2017 Fiscal Year Research-status Report
FD患者のCCR2/CD68細胞を介した消化管知覚神経由来MBP蛋白抑制の解析
Project/Area Number |
16K09294
|
Research Institution | Nippon Medical School |
Principal Investigator |
二神 生爾 日本医科大学, 医学部, 教授 (50247011)
|
Co-Investigator(Kenkyū-buntansha) |
屋嘉比 康治 埼玉医科大学, 医学部, 教授 (90182295)
|
Project Period (FY) |
2016-04-01 – 2019-03-31
|
Keywords | CCR2 / CB68 / 十二指腸 / urocortin / acotiamide |
Outline of Annual Research Achievements |
FD患者および早期慢性膵炎患者における十二指腸粘膜生検を行い、FD患者、早期慢性膵炎患者ともに、健常者より炎症細胞浸潤が有意に増加していることを見出した。
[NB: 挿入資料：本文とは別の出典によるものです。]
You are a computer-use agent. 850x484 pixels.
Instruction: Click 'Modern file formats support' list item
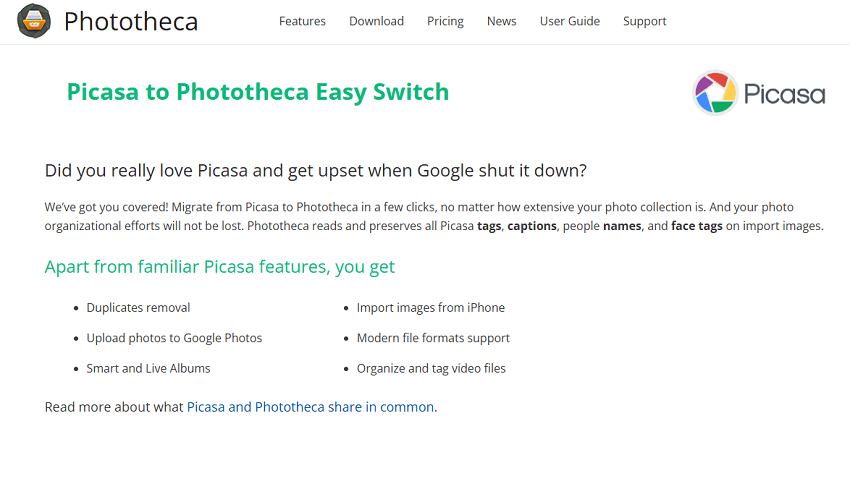pyautogui.click(x=433, y=338)
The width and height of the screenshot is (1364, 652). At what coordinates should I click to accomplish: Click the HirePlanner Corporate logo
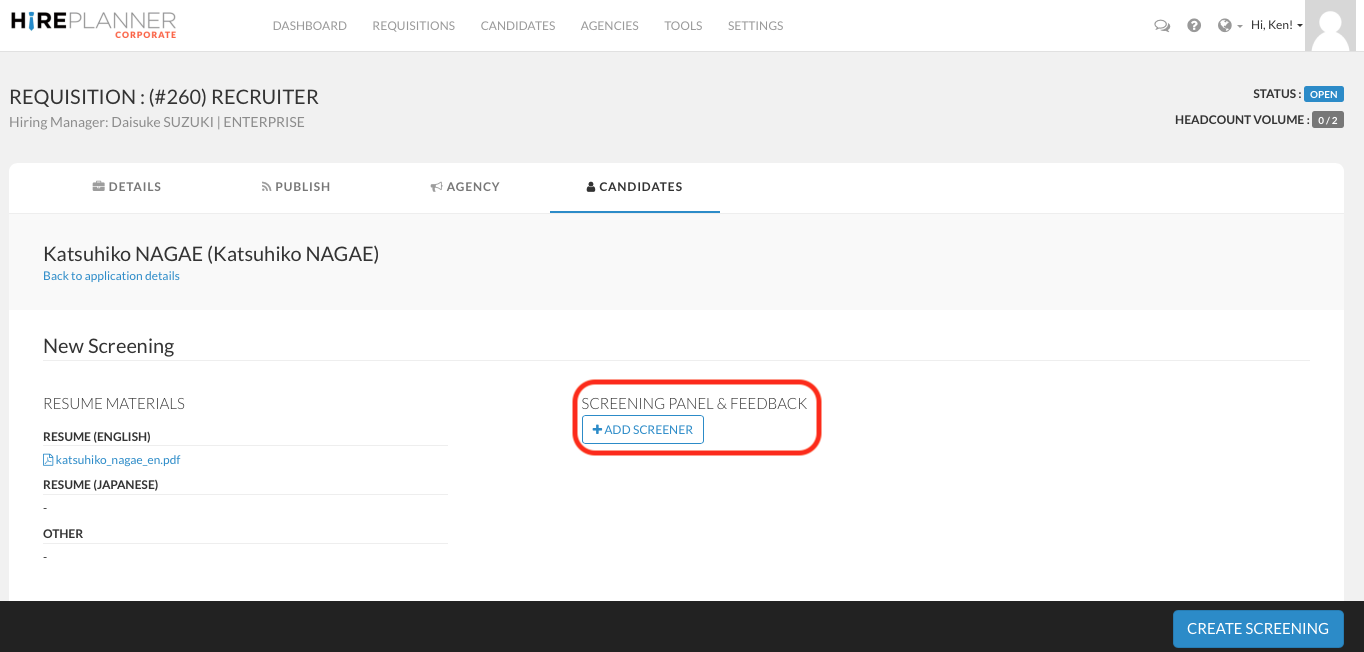pos(93,25)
また、早期胃排出能もFD患者および早期慢性膵炎患者において有意に障害されていることが認められた。十二指腸粘膜におけるGLP-1産生細胞は早期慢性膵炎患者においては有意に増加していることが判明した(Yamawaki H, et al Digestion, in press, 2018).また、LPS刺激ウロコルチン脳槽内投与ラットでは、空腸粘膜において有意にCD68, CCR2陽性細胞が有意に増加していることが判明している。また興味深いことに、acotiamideを投与すると、これらの空腸粘膜に認められたCD68, CCR2陽性細胞の浸潤が抑制されることが判明した。このため、われわれは、ラットマクロファージcell lineを用いて、MCP-1+LPS刺激を行ったところ、細胞培養上清中のTNF-α,IL-1β産生の増加を認めたが、acotiamide投与群においては、これらのcytokine産生は有意に抑制された。現在、このacotiamideによる炎症抑制作用がどのようなメカニズムによるものか、シグナル伝達を検討している。
|
Current Status of Research Progress |
Current Status of Research Progress
2: Research has progressed on the whole more than it was originally planned.
Reason
LPS刺激urocortin脳槽内投与ラットモデルをもちいて、空腸、回腸を中心とした小腸粘膜にCD68, CCR2陽性細胞の有意な増加が認められることを確認しており、これらが、胃粘膜ではみられず、小腸粘膜特異的な変化であることが確認されている。さらに、FD患者の治療薬であるacotiamideは、この空腸を中心とした小腸粘膜の炎症細胞浸潤を有意に抑制することも確認できている。
|
Strategy for Future Research Activity |
FD患者における十二指腸粘膜における炎症細胞浸潤が重要な役割を果たしているとされているが、その詳細なメカニズムは不明である。今回は、LPS刺激urocortin脳槽内投与ラットにおいて、確かに空腸にCD68, CCR2陽性細胞が有意に増加していることが確認できている。今後は、①CD68, CCR2陽性細胞が十二指腸粘膜に浸潤するメカニズムを検討する。②acotiamideによってこれら炎症細胞浸潤(CD68, CCR2陽性細胞)が抑制されるメカニズムの詳細を検討する。③炎症細胞由来のサイトカインによる知覚神経への影響を検討する。
|
Causes of Carryover |
物品費においては、共用機器の使用や、すでに購入済みであった試薬などの使用により、支出が大幅に減少した。抗体試薬やELISA KITなどの使用が増加する予定なので、それらの購入に使用したい。